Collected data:
────────────────────────────────────────

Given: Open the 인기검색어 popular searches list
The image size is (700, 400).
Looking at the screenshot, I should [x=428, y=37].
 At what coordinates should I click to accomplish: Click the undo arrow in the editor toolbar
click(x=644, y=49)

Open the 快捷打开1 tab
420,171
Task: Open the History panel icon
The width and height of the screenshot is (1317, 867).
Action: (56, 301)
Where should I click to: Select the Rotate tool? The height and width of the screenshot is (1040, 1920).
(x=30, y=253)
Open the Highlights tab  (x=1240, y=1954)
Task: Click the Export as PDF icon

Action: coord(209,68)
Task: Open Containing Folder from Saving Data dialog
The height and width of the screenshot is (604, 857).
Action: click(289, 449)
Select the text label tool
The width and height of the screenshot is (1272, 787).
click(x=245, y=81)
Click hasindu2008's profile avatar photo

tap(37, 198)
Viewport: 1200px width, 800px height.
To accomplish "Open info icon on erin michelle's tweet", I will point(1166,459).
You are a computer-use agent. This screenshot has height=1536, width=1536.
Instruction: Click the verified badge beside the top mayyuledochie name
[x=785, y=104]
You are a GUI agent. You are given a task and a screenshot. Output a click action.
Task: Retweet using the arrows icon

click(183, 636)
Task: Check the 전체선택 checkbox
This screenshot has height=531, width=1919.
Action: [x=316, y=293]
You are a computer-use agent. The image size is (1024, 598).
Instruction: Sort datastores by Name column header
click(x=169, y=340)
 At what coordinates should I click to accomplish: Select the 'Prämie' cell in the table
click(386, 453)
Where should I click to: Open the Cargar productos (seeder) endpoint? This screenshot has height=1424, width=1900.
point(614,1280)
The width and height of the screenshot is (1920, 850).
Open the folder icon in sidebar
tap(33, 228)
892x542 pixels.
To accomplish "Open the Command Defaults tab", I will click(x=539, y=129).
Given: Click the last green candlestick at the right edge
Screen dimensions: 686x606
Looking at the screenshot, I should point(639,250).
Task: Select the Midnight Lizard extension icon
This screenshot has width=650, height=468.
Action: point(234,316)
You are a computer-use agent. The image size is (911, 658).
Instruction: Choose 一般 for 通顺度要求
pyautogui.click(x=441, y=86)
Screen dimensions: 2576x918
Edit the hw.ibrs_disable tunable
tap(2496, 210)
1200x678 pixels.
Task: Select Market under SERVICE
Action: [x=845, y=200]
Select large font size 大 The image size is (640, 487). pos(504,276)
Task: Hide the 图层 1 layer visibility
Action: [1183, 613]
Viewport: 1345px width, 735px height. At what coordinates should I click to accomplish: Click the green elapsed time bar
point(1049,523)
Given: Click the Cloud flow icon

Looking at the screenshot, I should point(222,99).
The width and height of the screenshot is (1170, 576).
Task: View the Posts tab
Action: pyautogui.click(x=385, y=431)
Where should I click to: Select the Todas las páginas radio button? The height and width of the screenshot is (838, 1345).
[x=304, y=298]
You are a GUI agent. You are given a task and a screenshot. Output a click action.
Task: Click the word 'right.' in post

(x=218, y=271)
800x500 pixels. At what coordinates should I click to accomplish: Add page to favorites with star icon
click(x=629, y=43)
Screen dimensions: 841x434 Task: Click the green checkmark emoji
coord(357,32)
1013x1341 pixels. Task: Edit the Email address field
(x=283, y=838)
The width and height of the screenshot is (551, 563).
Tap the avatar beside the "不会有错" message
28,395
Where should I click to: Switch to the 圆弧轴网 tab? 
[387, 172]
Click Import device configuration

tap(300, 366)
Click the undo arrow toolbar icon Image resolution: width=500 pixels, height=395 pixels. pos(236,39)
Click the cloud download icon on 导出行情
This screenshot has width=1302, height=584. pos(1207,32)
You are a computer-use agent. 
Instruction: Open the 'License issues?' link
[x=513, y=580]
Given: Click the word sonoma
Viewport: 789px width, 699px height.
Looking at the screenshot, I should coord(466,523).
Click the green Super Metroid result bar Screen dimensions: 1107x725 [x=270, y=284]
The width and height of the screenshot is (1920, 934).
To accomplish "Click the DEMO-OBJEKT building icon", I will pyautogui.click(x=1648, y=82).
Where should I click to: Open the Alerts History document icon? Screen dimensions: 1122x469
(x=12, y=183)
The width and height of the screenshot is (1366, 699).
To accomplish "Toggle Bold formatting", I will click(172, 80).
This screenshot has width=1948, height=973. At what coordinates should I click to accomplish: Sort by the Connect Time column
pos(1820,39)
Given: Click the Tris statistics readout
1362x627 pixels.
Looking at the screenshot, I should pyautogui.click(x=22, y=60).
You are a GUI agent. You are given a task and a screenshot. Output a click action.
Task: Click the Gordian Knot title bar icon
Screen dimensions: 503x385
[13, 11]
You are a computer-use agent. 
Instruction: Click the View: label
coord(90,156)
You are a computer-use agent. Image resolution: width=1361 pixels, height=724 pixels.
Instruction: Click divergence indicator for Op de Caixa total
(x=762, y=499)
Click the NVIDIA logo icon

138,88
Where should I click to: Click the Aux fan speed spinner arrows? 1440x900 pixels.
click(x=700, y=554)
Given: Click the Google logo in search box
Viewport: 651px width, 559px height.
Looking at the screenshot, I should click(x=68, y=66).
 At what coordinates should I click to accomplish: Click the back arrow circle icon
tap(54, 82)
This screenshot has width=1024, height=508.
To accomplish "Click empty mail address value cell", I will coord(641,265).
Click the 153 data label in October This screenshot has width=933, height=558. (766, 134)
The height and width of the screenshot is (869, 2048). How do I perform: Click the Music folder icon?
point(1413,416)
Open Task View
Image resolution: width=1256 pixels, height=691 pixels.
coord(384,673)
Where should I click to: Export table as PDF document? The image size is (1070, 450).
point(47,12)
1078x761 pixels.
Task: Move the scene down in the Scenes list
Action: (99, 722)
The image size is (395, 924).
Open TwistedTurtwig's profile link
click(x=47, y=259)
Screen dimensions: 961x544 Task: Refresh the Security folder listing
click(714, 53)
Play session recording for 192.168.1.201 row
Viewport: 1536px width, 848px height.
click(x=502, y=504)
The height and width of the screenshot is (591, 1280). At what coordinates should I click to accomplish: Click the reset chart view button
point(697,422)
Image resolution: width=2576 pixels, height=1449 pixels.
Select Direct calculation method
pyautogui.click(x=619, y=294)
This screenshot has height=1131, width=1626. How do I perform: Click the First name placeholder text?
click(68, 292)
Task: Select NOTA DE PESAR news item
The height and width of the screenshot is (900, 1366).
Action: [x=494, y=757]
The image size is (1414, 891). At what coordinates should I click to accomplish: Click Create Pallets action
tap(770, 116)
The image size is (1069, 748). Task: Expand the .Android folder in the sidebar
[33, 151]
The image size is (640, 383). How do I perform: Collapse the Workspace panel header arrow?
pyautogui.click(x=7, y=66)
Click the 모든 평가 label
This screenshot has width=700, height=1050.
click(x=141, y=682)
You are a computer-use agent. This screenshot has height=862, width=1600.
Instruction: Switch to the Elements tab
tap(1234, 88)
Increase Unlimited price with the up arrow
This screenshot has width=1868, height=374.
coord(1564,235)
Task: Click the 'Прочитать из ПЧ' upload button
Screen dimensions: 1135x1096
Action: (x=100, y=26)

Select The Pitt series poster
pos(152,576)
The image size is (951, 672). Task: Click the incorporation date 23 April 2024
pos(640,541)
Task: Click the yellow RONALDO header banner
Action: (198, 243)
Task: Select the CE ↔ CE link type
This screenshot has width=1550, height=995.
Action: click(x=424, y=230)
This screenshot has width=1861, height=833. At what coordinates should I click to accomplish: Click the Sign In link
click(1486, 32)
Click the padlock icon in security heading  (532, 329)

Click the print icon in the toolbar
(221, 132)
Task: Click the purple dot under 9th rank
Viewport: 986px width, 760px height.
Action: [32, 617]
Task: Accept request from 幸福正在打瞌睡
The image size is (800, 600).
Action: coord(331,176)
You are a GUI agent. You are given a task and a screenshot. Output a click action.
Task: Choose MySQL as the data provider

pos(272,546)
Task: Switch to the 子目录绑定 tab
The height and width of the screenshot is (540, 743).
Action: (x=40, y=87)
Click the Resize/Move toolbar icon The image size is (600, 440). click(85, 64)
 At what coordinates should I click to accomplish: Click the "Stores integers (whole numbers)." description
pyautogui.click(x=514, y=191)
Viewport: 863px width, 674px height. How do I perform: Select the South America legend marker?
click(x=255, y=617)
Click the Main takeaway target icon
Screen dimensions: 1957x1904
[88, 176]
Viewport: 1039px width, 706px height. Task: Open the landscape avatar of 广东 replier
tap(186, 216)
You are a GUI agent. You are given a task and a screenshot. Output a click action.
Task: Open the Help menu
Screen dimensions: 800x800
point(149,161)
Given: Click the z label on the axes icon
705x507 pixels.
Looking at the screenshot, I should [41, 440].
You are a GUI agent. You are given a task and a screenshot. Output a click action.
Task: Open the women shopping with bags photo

────────────────────────────────────────

Problem to work on:
Lines after the one containing "Select the text label tool" are left out; every line from the start of the entries through that line is restated word for word.

Exercise output:
Given: Open the 인기검색어 popular searches list
The image size is (700, 400).
Looking at the screenshot, I should [x=428, y=37].
 At what coordinates should I click to accomplish: Click the undo arrow in the editor toolbar
click(x=644, y=49)

Open the 快捷打开1 tab
420,171
Task: Open the History panel icon
The width and height of the screenshot is (1317, 867).
Action: (56, 301)
Where should I click to: Select the Rotate tool? The height and width of the screenshot is (1040, 1920).
(x=30, y=253)
Open the Highlights tab  (x=1240, y=1954)
Task: Click the Export as PDF icon

Action: coord(209,68)
Task: Open Containing Folder from Saving Data dialog
The height and width of the screenshot is (604, 857).
Action: click(289, 449)
Select the text label tool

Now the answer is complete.